■ Exercise requirements
Arrange the records as a Markdown table with columns Row and Record line, starting at the line that contains "Click the red location pin tool" and ending at the line that contains "pyautogui.click(x=906, y=2509)". Include only those lines and omit blank ones.

■ Source data

>> START

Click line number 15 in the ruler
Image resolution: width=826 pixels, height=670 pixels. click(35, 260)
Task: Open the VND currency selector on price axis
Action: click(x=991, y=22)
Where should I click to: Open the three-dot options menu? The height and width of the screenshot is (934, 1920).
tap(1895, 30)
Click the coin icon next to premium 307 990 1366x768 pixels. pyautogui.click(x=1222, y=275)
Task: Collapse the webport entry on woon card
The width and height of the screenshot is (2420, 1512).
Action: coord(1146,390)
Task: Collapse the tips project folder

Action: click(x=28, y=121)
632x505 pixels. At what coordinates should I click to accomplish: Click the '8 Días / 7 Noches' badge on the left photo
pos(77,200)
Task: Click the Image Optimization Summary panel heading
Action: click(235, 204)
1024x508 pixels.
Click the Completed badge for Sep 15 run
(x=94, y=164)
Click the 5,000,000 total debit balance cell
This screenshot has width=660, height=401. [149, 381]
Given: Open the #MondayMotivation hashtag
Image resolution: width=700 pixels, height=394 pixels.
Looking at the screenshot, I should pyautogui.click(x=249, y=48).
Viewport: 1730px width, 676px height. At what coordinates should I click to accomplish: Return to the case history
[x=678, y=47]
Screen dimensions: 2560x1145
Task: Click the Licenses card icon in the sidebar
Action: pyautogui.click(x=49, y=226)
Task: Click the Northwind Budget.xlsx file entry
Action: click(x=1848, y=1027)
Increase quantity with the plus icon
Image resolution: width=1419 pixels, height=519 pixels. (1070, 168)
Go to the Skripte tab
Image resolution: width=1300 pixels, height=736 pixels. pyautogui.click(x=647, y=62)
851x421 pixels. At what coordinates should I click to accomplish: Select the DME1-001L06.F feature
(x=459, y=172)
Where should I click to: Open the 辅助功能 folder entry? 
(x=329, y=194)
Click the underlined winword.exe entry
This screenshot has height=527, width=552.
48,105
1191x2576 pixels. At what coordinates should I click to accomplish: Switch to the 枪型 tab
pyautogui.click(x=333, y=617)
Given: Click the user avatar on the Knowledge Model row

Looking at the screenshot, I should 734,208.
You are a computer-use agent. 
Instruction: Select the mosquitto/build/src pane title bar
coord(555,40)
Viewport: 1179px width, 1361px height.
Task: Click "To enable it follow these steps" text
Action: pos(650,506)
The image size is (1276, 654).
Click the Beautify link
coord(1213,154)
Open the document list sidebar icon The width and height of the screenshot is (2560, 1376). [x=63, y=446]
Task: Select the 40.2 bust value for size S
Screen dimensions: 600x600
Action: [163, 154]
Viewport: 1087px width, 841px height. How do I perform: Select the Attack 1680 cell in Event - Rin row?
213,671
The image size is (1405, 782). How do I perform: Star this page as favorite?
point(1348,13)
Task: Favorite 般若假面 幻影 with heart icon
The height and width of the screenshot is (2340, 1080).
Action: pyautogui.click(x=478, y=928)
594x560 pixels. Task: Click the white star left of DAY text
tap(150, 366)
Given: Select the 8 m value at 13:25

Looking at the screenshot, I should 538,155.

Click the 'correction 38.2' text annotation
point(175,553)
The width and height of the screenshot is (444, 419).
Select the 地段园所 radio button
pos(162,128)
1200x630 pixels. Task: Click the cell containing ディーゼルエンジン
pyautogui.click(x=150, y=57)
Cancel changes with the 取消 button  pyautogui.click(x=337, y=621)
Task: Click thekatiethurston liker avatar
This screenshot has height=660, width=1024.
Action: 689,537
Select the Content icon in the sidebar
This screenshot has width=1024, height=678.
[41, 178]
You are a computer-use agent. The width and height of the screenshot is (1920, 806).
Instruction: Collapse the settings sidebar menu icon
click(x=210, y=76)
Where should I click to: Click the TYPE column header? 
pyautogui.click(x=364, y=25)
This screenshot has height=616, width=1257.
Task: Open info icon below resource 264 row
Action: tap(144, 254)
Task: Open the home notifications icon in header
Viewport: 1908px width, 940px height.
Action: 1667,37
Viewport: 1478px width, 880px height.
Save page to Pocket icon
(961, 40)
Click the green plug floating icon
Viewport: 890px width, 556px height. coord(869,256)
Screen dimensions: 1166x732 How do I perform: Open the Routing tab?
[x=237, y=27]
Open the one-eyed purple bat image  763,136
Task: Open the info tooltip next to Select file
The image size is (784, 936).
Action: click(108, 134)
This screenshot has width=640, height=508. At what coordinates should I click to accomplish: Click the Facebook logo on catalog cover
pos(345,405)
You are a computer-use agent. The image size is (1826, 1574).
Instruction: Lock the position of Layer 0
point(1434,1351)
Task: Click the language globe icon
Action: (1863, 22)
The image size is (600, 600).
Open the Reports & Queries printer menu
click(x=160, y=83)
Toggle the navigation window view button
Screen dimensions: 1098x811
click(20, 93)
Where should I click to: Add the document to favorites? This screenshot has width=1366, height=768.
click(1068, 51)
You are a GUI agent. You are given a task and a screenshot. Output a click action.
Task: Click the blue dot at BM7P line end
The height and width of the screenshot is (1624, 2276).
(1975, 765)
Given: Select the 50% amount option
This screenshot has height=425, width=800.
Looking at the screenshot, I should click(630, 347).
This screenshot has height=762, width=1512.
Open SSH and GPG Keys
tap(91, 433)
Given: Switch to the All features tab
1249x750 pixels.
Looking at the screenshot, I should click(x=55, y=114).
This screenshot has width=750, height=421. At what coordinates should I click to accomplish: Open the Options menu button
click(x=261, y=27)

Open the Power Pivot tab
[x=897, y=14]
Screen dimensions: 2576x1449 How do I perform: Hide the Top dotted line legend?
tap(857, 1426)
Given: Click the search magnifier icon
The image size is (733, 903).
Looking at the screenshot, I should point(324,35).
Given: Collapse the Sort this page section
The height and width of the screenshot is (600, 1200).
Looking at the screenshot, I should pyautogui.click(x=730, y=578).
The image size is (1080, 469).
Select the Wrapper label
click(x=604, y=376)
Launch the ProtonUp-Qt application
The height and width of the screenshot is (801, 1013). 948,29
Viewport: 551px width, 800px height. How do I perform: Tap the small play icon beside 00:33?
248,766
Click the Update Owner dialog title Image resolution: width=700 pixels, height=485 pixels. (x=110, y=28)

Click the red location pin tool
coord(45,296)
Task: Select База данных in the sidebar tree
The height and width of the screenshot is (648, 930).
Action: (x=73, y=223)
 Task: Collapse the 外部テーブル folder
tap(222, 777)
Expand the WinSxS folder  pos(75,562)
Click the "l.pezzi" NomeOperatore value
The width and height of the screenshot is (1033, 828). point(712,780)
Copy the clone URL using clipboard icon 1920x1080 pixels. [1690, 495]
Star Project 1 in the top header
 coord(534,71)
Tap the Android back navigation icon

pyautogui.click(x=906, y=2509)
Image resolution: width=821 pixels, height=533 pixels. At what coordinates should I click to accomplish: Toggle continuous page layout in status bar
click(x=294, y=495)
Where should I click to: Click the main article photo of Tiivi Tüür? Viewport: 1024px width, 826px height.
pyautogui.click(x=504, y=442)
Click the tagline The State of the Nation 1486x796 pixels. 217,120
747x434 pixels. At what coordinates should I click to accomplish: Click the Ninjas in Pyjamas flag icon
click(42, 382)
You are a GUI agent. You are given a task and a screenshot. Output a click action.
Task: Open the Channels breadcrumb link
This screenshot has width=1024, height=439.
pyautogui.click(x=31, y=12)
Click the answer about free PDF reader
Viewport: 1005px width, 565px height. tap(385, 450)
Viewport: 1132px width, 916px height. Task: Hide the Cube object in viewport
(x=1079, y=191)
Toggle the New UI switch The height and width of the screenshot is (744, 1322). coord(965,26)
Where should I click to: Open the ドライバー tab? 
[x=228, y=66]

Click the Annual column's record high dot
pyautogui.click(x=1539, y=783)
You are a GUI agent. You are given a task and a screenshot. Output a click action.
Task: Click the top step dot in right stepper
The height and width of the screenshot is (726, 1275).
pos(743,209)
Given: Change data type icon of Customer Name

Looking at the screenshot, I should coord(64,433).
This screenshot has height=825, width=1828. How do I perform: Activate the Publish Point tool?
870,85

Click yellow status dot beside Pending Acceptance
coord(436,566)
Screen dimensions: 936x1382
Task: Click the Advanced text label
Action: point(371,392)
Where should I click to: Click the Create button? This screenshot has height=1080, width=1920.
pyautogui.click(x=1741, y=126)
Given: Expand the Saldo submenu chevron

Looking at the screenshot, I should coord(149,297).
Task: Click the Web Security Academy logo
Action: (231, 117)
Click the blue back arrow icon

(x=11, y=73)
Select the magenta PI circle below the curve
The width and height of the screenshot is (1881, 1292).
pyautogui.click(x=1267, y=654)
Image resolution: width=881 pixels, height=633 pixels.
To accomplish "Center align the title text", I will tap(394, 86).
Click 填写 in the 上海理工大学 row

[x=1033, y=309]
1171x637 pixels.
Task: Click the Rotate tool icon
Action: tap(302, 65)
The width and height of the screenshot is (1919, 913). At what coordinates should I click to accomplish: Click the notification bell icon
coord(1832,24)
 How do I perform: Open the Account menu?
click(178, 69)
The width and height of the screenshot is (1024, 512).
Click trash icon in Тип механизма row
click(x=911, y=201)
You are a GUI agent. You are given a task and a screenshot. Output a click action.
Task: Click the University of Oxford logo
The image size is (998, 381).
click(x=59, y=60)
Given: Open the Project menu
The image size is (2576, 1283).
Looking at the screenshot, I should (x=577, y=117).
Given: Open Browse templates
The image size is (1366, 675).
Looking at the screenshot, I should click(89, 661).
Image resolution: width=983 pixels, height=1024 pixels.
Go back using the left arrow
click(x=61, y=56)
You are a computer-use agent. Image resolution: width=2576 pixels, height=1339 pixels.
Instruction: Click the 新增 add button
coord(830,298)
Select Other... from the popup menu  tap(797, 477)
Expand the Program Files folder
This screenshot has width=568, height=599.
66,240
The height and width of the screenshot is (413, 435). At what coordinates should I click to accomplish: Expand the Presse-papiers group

>> END

■ Answer to this exercise
| Row | Record line |
|---|---|
| 1 | Click the red location pin tool |
| 2 | coord(45,296) |
| 3 | Task: Select База данных in the sidebar tree |
| 4 | The height and width of the screenshot is (648, 930). |
| 5 | Action: (x=73, y=223) |
| 6 |  Task: Collapse the 外部テーブル folder |
| 7 | tap(222, 777) |
| 8 | Expand the WinSxS folder  pos(75,562) |
| 9 | Click the "l.pezzi" NomeOperatore value |
| 10 | The width and height of the screenshot is (1033, 828). point(712,780) |
| 11 | Copy the clone URL using clipboard icon 1920x1080 pixels. [1690, 495] |
| 12 | Star Project 1 in the top header |
| 13 |  coord(534,71) |
| 14 | Tap the Android back navigation icon |
| 15 | pyautogui.click(x=906, y=2509) |